WHAT YOU SHOULD DO> Set down the records below in full, exactly as they read.

EXERCISE MATERIALS>

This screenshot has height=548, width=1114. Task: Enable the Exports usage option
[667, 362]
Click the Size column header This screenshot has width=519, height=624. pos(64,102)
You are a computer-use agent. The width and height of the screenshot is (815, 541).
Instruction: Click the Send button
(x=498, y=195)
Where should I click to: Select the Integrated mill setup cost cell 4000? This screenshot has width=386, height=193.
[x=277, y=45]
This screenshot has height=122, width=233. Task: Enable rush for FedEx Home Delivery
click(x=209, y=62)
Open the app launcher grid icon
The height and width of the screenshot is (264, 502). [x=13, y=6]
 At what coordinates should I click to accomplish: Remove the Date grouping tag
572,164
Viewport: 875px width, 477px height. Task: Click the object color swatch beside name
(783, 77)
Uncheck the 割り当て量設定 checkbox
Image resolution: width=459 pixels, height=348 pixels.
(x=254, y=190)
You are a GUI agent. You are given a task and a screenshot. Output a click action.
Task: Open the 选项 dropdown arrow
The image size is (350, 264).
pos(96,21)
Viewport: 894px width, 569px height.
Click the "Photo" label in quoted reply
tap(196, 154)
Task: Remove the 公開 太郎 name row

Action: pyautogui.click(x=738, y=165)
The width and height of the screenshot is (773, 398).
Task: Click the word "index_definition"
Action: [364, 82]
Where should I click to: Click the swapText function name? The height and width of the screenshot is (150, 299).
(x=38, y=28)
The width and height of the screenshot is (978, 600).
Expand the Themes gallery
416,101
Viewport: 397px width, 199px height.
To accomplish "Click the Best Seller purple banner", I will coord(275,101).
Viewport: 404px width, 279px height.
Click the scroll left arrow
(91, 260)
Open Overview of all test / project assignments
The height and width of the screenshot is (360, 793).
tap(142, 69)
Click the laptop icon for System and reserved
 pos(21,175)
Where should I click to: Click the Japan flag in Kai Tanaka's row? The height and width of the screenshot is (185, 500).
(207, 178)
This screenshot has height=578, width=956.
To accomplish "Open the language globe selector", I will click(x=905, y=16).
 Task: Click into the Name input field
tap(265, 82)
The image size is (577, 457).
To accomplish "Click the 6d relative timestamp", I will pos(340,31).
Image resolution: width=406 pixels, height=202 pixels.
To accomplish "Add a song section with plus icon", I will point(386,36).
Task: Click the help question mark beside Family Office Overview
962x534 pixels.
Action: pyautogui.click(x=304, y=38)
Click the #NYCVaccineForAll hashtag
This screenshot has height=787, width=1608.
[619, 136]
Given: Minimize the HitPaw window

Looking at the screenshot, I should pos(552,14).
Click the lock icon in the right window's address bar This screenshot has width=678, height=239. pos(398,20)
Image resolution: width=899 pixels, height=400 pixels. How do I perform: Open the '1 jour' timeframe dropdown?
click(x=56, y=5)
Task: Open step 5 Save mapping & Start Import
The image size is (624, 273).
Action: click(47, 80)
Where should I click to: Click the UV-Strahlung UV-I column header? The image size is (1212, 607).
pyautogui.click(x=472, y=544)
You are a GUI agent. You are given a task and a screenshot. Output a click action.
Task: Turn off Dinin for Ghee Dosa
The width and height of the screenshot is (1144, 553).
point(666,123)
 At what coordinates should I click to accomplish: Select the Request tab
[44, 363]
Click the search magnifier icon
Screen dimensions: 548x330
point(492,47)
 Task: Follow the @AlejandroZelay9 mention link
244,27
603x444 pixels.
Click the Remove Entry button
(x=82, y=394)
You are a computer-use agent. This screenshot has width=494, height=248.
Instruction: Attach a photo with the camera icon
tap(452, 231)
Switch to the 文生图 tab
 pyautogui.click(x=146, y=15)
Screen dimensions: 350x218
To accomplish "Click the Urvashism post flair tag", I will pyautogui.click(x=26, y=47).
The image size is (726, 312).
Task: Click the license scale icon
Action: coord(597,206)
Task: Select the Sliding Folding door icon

EXERCISE SOLUTION>
This screenshot has height=548, width=1114. Task: Enable the Exports usage option
[667, 362]
Click the Size column header This screenshot has width=519, height=624. pos(64,102)
You are a computer-use agent. The width and height of the screenshot is (815, 541).
Instruction: Click the Send button
(x=498, y=195)
Where should I click to: Select the Integrated mill setup cost cell 4000? This screenshot has width=386, height=193.
[x=277, y=45]
This screenshot has height=122, width=233. Task: Enable rush for FedEx Home Delivery
click(x=209, y=62)
Open the app launcher grid icon
The height and width of the screenshot is (264, 502). [x=13, y=6]
 At what coordinates should I click to accomplish: Remove the Date grouping tag
572,164
Viewport: 875px width, 477px height. Task: Click the object color swatch beside name
(783, 77)
Uncheck the 割り当て量設定 checkbox
Image resolution: width=459 pixels, height=348 pixels.
(x=254, y=190)
You are a GUI agent. You are given a task and a screenshot. Output a click action.
Task: Open the 选项 dropdown arrow
The image size is (350, 264).
pos(96,21)
Viewport: 894px width, 569px height.
Click the "Photo" label in quoted reply
tap(196, 154)
Task: Remove the 公開 太郎 name row

Action: pyautogui.click(x=738, y=165)
The width and height of the screenshot is (773, 398).
Task: Click the word "index_definition"
Action: [364, 82]
Where should I click to: Click the swapText function name? The height and width of the screenshot is (150, 299).
(x=38, y=28)
The width and height of the screenshot is (978, 600).
Expand the Themes gallery
416,101
Viewport: 397px width, 199px height.
To accomplish "Click the Best Seller purple banner", I will coord(275,101).
Viewport: 404px width, 279px height.
Click the scroll left arrow
(91, 260)
Open Overview of all test / project assignments
The height and width of the screenshot is (360, 793).
tap(142, 69)
Click the laptop icon for System and reserved
 pos(21,175)
Where should I click to: Click the Japan flag in Kai Tanaka's row? The height and width of the screenshot is (185, 500).
(207, 178)
This screenshot has height=578, width=956.
To accomplish "Open the language globe selector", I will click(x=905, y=16).
 Task: Click into the Name input field
tap(265, 82)
The image size is (577, 457).
To accomplish "Click the 6d relative timestamp", I will pos(340,31).
Image resolution: width=406 pixels, height=202 pixels.
To accomplish "Add a song section with plus icon", I will point(386,36).
Task: Click the help question mark beside Family Office Overview
962x534 pixels.
Action: pyautogui.click(x=304, y=38)
Click the #NYCVaccineForAll hashtag
This screenshot has height=787, width=1608.
[619, 136]
Given: Minimize the HitPaw window

Looking at the screenshot, I should pos(552,14).
Click the lock icon in the right window's address bar This screenshot has width=678, height=239. pos(398,20)
Image resolution: width=899 pixels, height=400 pixels. How do I perform: Open the '1 jour' timeframe dropdown?
click(x=56, y=5)
Task: Open step 5 Save mapping & Start Import
The image size is (624, 273).
Action: click(47, 80)
Where should I click to: Click the UV-Strahlung UV-I column header? The image size is (1212, 607).
pyautogui.click(x=472, y=544)
You are a GUI agent. You are given a task and a screenshot. Output a click action.
Task: Turn off Dinin for Ghee Dosa
The width and height of the screenshot is (1144, 553).
point(666,123)
 At what coordinates should I click to accomplish: Select the Request tab
[44, 363]
Click the search magnifier icon
Screen dimensions: 548x330
point(492,47)
 Task: Follow the @AlejandroZelay9 mention link
244,27
603x444 pixels.
Click the Remove Entry button
(x=82, y=394)
You are a computer-use agent. This screenshot has width=494, height=248.
Instruction: Attach a photo with the camera icon
tap(452, 231)
Switch to the 文生图 tab
 pyautogui.click(x=146, y=15)
Screen dimensions: 350x218
To accomplish "Click the Urvashism post flair tag", I will pyautogui.click(x=26, y=47).
The image size is (726, 312).
Task: Click the license scale icon
Action: coord(597,206)
Task: Select the Sliding Folding door icon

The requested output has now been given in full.